Zenzic was set up initially as a private debt advisory business, advising mid-market cap companies, private equity houses on private debt transactions, on asset and corporate financings through to more bespoke situations like financings on FX swaps. “We added a debt capital market offering, the same thematic there, we thought mid-market firms were underserved by DCM.

“If you walk into the offices of Goldman Sachs or JP Morgan, these bulge bracket banks need to be doing ticket sizes of £200m plus typically, that’s the general rule of thumb. We can do smaller capital markets transactions using the same technology but allowing companies to start journey with an initial issuance of £50m,” he says.

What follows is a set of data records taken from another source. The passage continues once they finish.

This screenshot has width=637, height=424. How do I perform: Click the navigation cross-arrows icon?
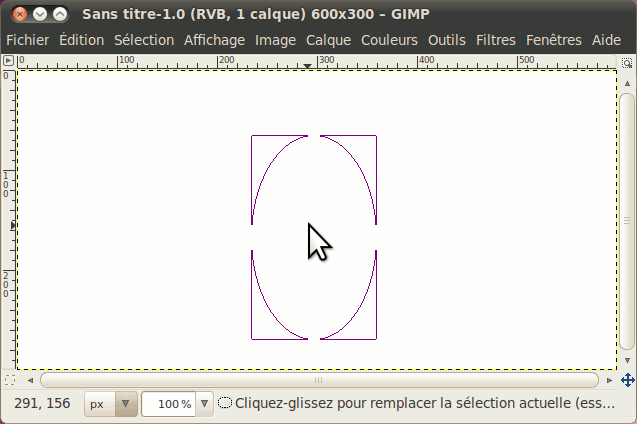coord(627,380)
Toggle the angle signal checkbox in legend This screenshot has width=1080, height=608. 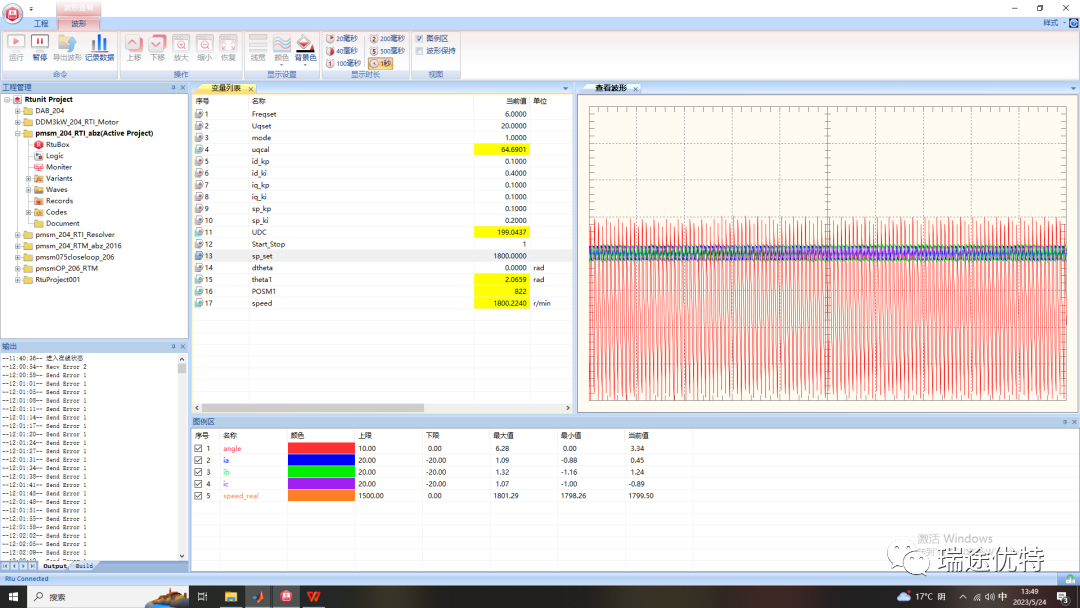pyautogui.click(x=198, y=448)
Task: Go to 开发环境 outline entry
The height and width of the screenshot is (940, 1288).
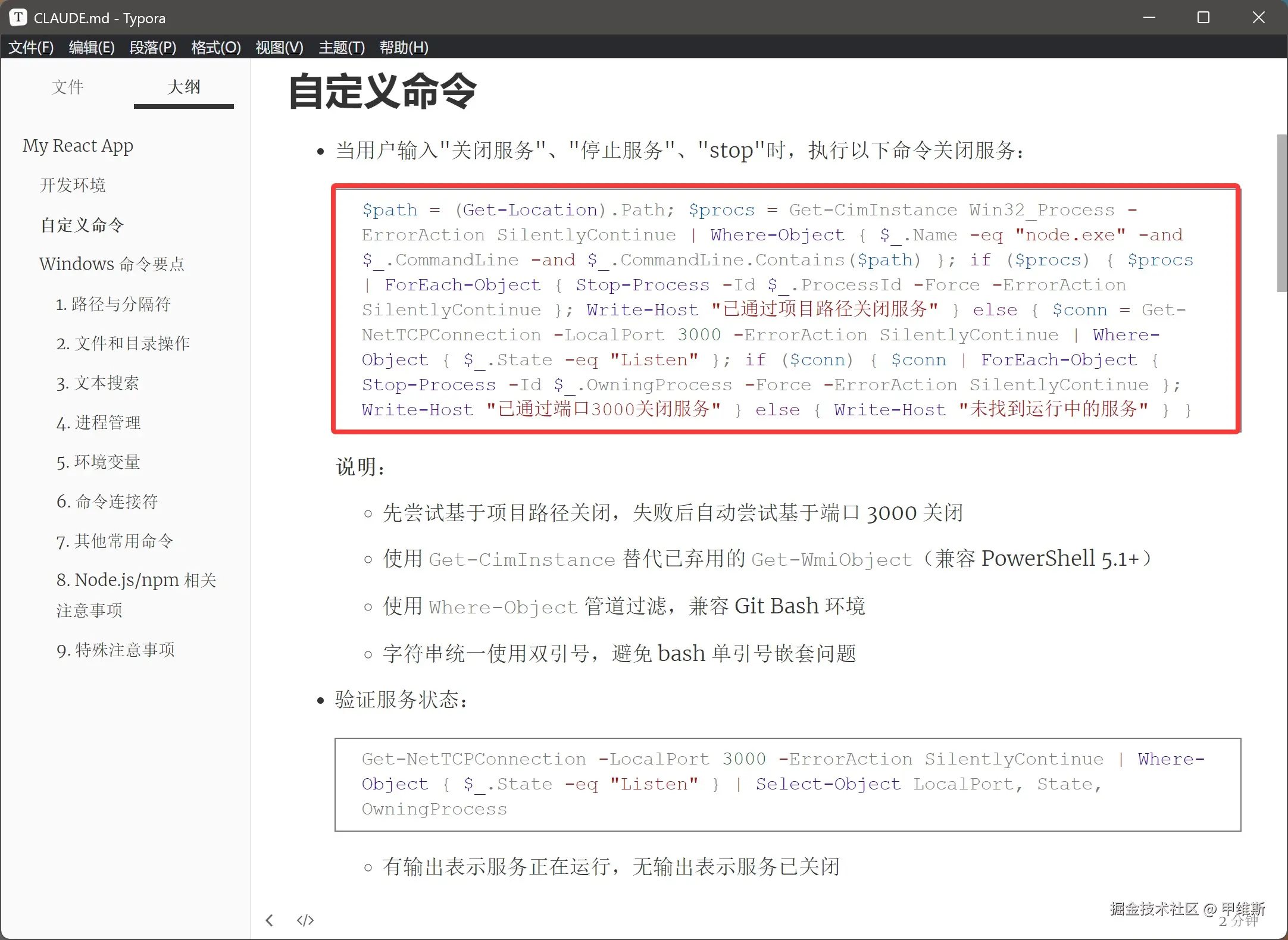Action: 73,185
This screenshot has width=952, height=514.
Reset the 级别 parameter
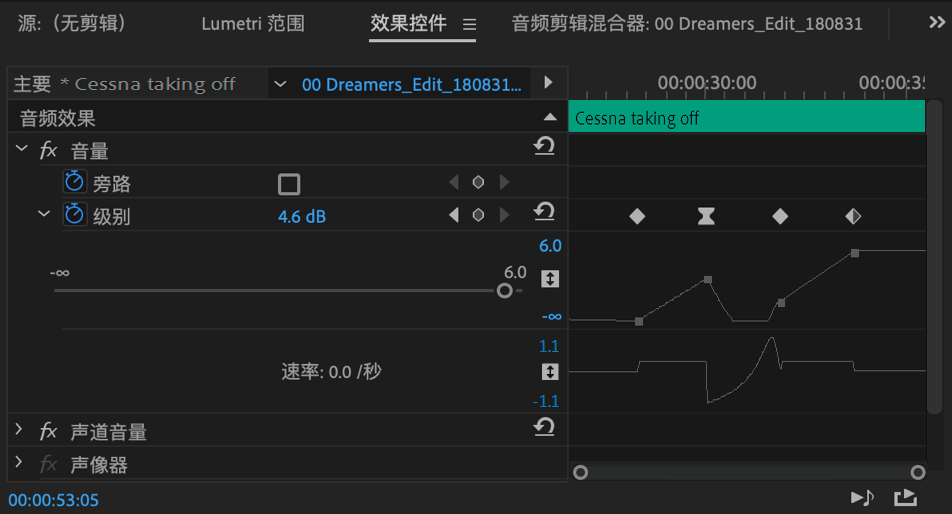(544, 212)
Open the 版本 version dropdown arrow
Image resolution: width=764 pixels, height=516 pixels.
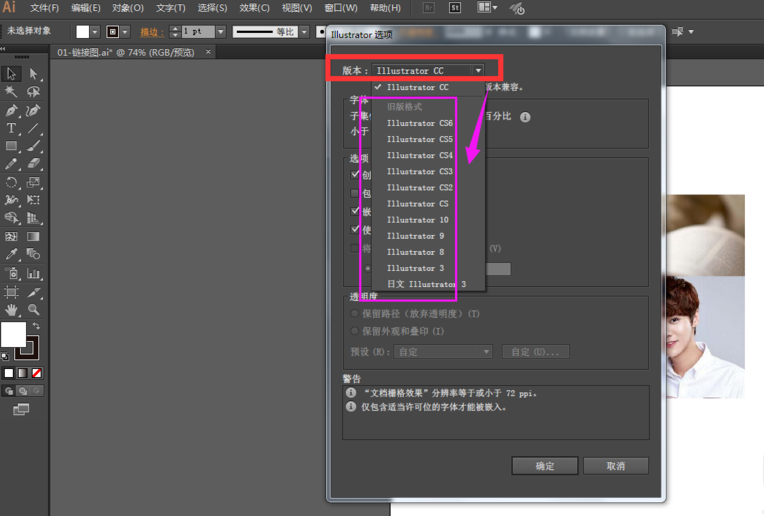(479, 71)
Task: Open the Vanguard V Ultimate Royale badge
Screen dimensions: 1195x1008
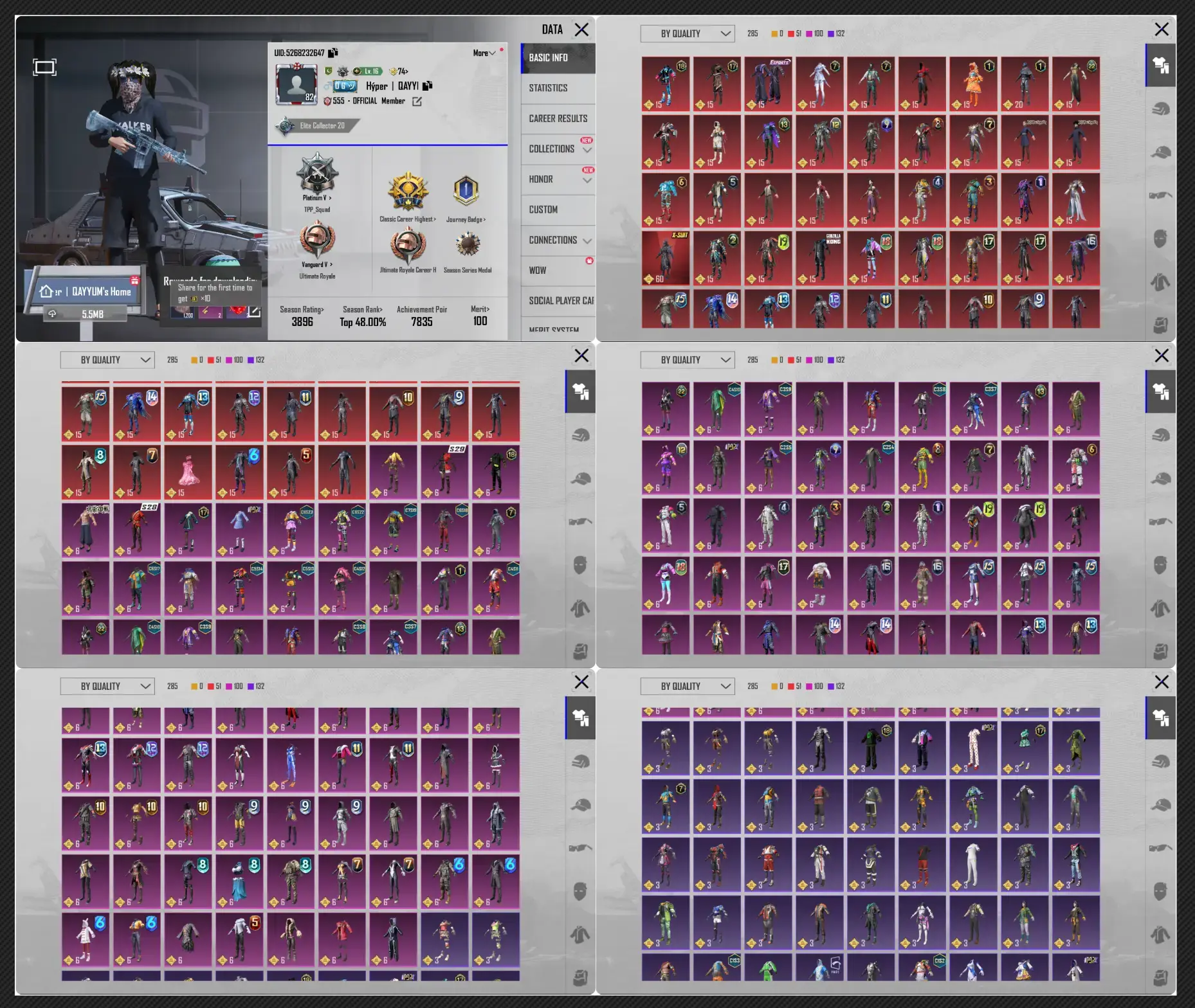Action: click(317, 240)
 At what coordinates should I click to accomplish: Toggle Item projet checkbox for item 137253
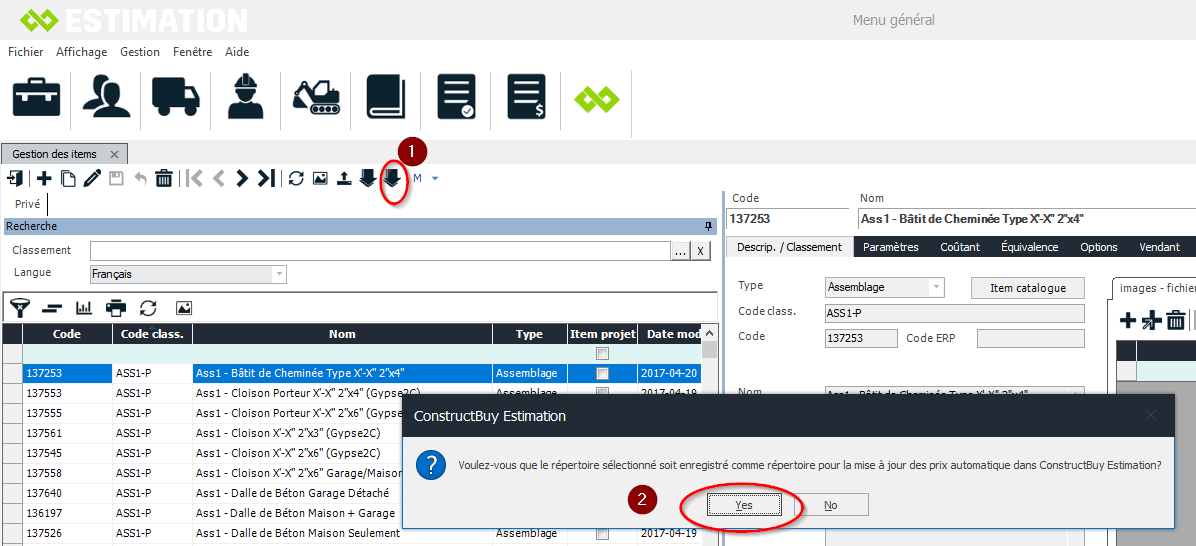pos(602,373)
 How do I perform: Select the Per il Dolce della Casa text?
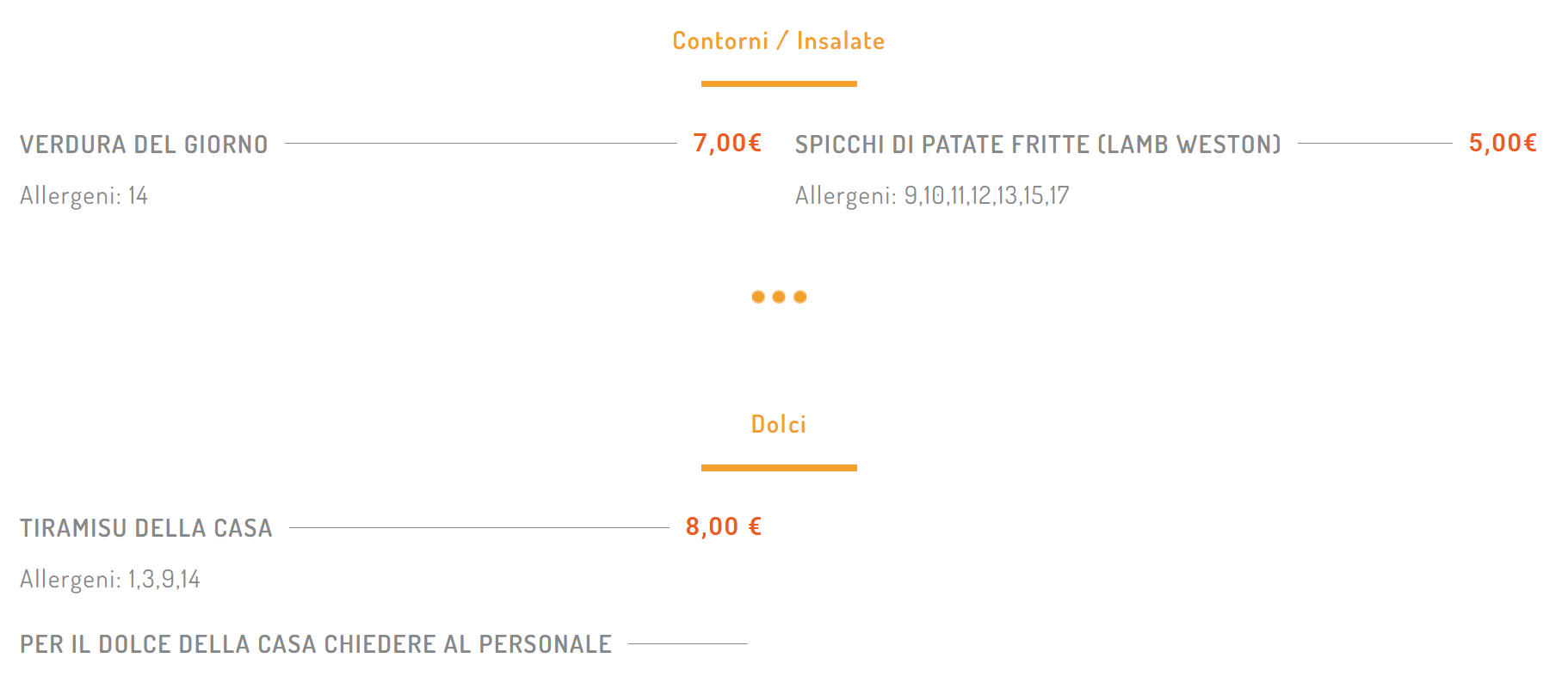point(315,644)
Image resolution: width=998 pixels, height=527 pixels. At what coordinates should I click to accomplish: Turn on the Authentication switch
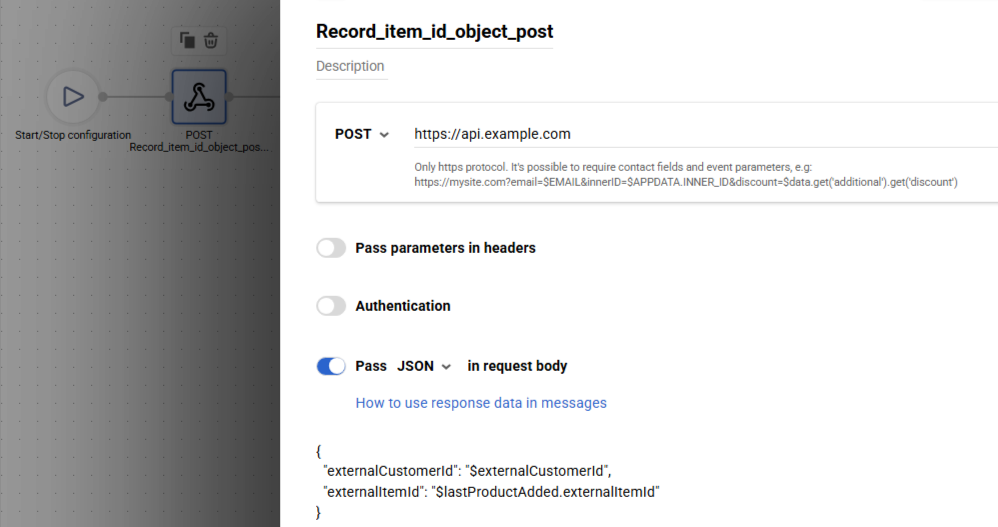(x=331, y=306)
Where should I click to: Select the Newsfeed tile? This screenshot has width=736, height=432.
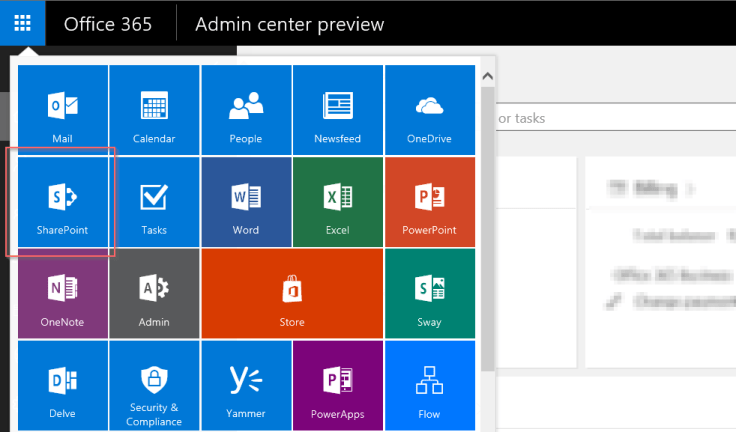337,110
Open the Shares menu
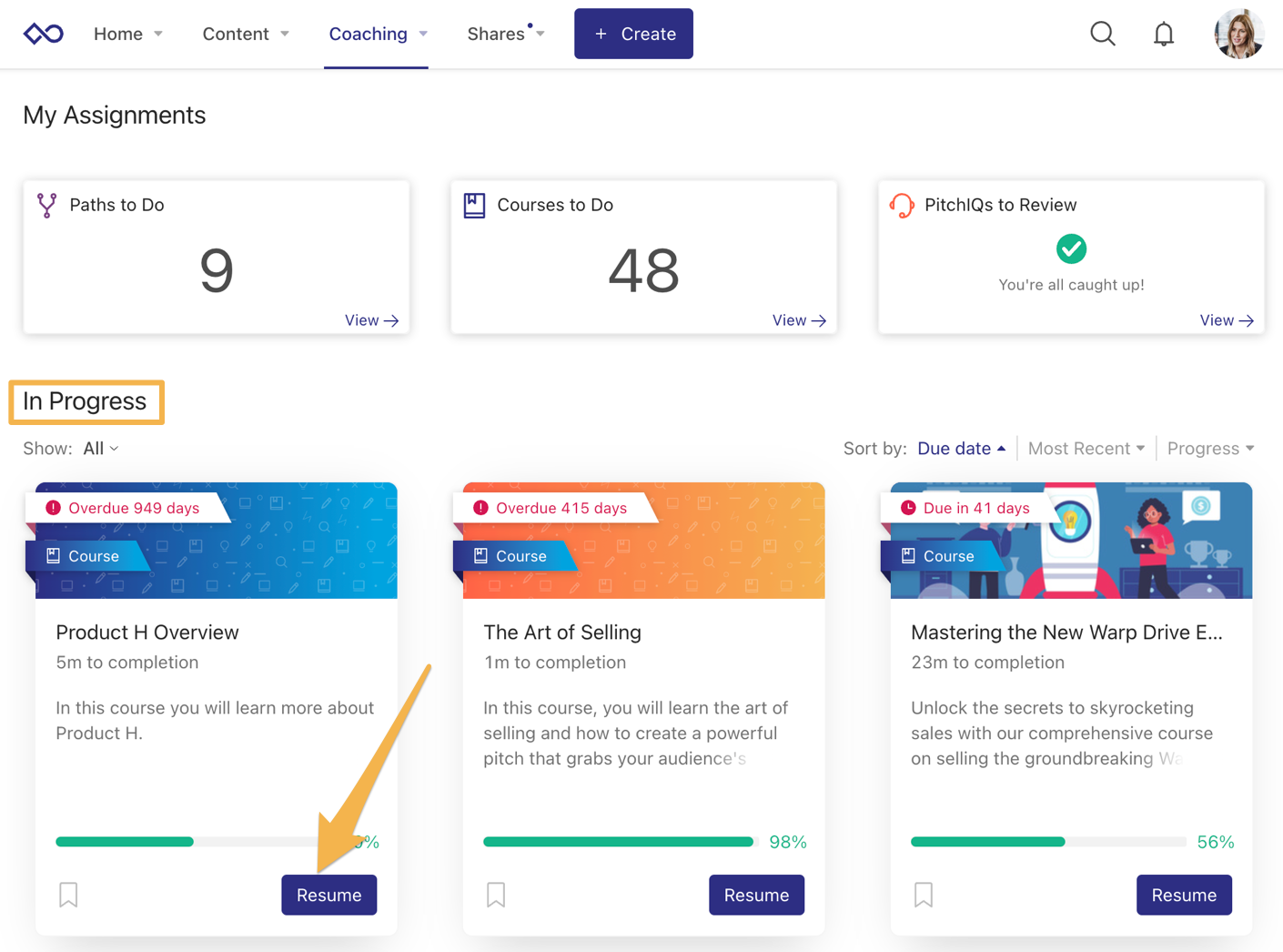This screenshot has width=1283, height=952. [x=506, y=34]
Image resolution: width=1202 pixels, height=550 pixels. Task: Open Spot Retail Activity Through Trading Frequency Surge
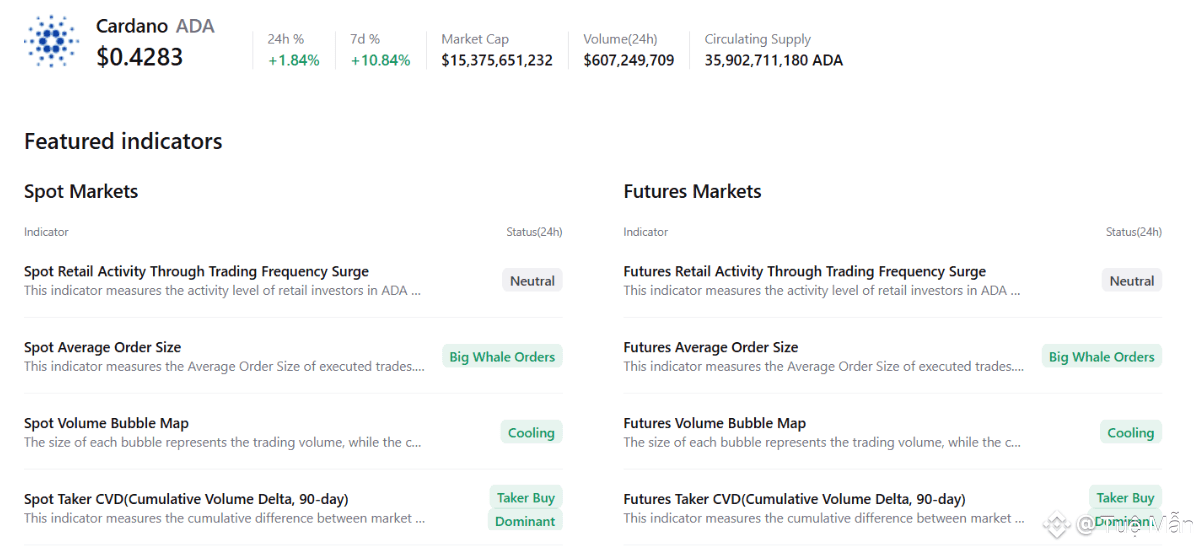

“One of the things we’ve been thinking about now is the interaction between private and public DCM, and whether public DCM might be more or less resilient- the ability to span public and private debt markets the business now focuses on public and private on an advisory basis, and in 2018 we also added an investment arm, which makes our own debt driven investments in various sectors, typically asset backed sectors, real estate and other sectors,” says Lloyd-Jones.

“The idea now is that we are often on various transactions combining the advisory and investment function, on the same transaction. So we can advise clients where to put the bulk of their capital and we have investments alongside the capital, often doing the most difficult part, often a smaller piece of the capital structure, but it can be the piece that can be difficult to raise, but unlocks the whole transaction,” he says.

In the meantime, Lloyd-Jones is focused on the question of how corporates will survive in such a challenging environment, in order to prosper again in the future. “There is a view that businesses can’t just be turned on again like a switch, that there will be some time to ramp up. But that ramp up can happen relatively quickly with the right support,” he says.